Translation: Smart, informed people have cleared them. And these two smart, informed athletes want to play.

• The local football team's one game off the AFC North lead, currently shared by the Ravens and Bengals at 3-3 each. That's nuts, but it's also true.

Regardless of wherever one sees all this heading, the only real objective of a regular season is to quality for the playoffs. Conference seeding, first-round byes and all that seldom amount to much, as history shows. Getting in is what counts. And that's more than plausible.

• One game back. Two-thirds of the schedule left.
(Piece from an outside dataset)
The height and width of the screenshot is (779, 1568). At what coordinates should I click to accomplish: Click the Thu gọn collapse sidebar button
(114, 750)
Keep repeating it.

• Now here's a reunion that'll resonate:

A mad Minkah tends to be a glorious Minkah.

• The Dolphins' offense will present challenges the Buccaneers couldn't, with Tyreek Hill and a broader abundance of speed, so outmuscling them won't be enough.

One unsolicited suggestion: Blitz.

Remember blitzing?

That's something the Steelers once did to a trademarking extreme, but they're all but out of the business in T.J. Watt's absence, bottoming out with a 2.4% blitz rate a week ago, the fourth-lowest by any team in the league this season. Which makes some sense. The focus has been on fixing the run defense and on surviving all the injuries to the secondary, and any bonus movement might do more harm than good.
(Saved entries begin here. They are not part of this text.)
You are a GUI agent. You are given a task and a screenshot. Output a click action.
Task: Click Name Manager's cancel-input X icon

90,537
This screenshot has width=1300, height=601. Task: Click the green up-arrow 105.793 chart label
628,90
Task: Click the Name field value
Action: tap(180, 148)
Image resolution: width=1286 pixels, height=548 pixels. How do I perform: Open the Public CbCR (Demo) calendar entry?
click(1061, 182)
But -- and hear me out -- let's also remember that Miami's coaches couldn't conceivably be expecting it ... and that the last thing they'd want to see is Tagovailoa immediately under siege ... and that one wonderful way to keep Hill from running amok is to keep him from getting the ball in the first place.

Just saying.

• Offensively, I'm wasting my breath here, but it'd be wonderful if there'd be an aggressive approach.

Yeah, I know, I know.

But Miami's defense, while right around average in most rankings, is dead last with one -- count 'em, one -- interception, for a total of four takeaways. Pickett's been at his best when he's thrown over the middle, which Matt Canada treats like a demilitarized zone. The receivers are all at their best in that territory, too. 

Stop being so freaking afraid and go at it. Heaven knows the Miami coaches won't see that coming, either.
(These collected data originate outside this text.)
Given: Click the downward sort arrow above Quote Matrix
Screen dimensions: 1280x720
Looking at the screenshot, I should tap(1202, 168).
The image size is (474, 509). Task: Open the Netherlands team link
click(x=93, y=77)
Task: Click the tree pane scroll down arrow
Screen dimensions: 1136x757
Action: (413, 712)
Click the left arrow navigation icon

• Is it wrong that I wake up Sunday mornings believing that Najee Harris rushing for 100 yards is a literal impossibility?

• No, really, if a coordinator has an option to ride, why not choose the pass across the middle, if only because it'll get the most out of George Pickens, Diontae Johnson, that version of Chase Claypool we witnessed a week ago, and a presumably healthy Freiermuth?

Take inventory of the weaponry, and then scheme out a plan.

• Hold up your right hand. Clench it into a fist. Gaze hard.

That's the number of people inside the Steelers' world who care less about Tomlin's streak of non-losing seasons. And I gauge that mostly on the number of times I've heard anyone on South Water Street ever mention it, which happens to be the same number.

Only on the old-school talk shows.

• Here's what does matter to those on the inside: Get to the playoffs.

That'll feel hollow to most of us, I'm guessing. But there are two massive pluses to the multiyear process if they do, the first being that they can -- if it happens -- quell any and all thoughts, including internally, about some full-blown rebuild while T.J. and Minkah are here, and the second being that a ton of individual improvement will have needed to unfold along the way.

• Thanks for reading my football work.